Have you considered the possibility that one of the wires coming out of the mag plate may be broken internally and making intermittent contact where they flex back and forth?

BTW, they made thousands of motors with that ignition. Ain't no way in hades you got the only one that won't run at 0.020". Even if that were true, it never would have gotten out of the factory. They test run each and every one. Been there and seen it happening.
 
It has external coils so I ohmed out the wires through the mag plate in the original post. It backfired at 0.020" so I was looking at lean sneeze/ crank seals but it had lots of fuel. I could see one bad condenser happening but not at the same time. Ordered them, was sent wrong ones. I'm wondering about the mag being erratic / shorted.
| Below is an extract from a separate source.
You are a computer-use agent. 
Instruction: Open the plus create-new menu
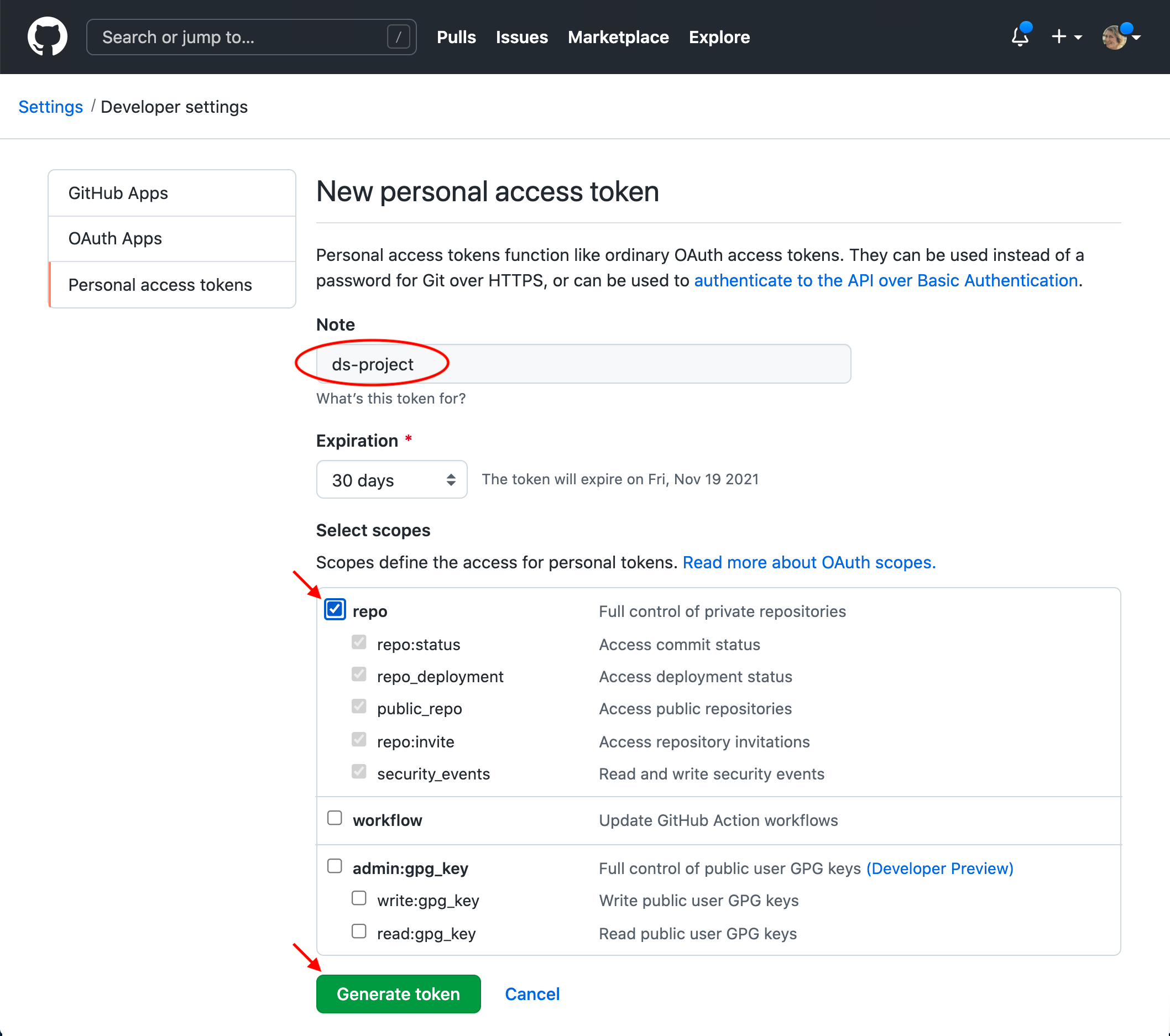[1065, 36]
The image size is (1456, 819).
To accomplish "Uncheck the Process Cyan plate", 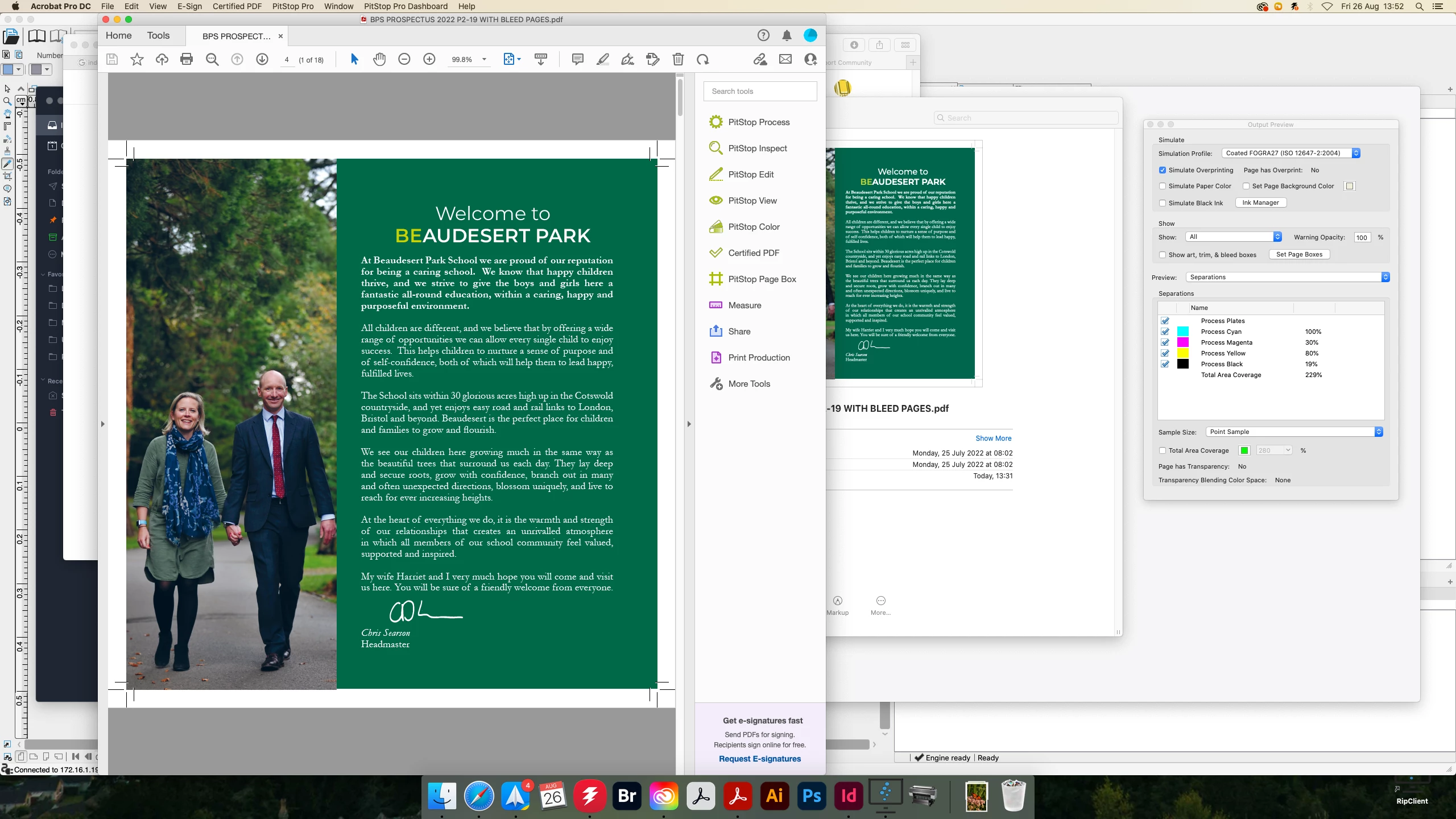I will 1165,332.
As for the wires, continuity doesn't always mean they will handle current.
I had the gearcase off for a reseal and it's super clean. I should likely just go find another powerhead but this one has me perplexed.
Back to my original post, if it backfires at 0.020" then something is wrong. If comp is good, head gasket is good barring a cracked block it has to be ignition. Flywheel numbers check out to be correct. The battery I'm using started a 55hp yesterday so it's turning fast enough to induce, block appears to be original not missing paint.
 
Thanks all, this is the nicest $40 engine I ever owned! I solved the issue with a zip tie today. Glad I didn't order any parts. The solution has to do with the one backfire and then no spark. A very simple solution.....would be interesting to see if somebody can guess what it is.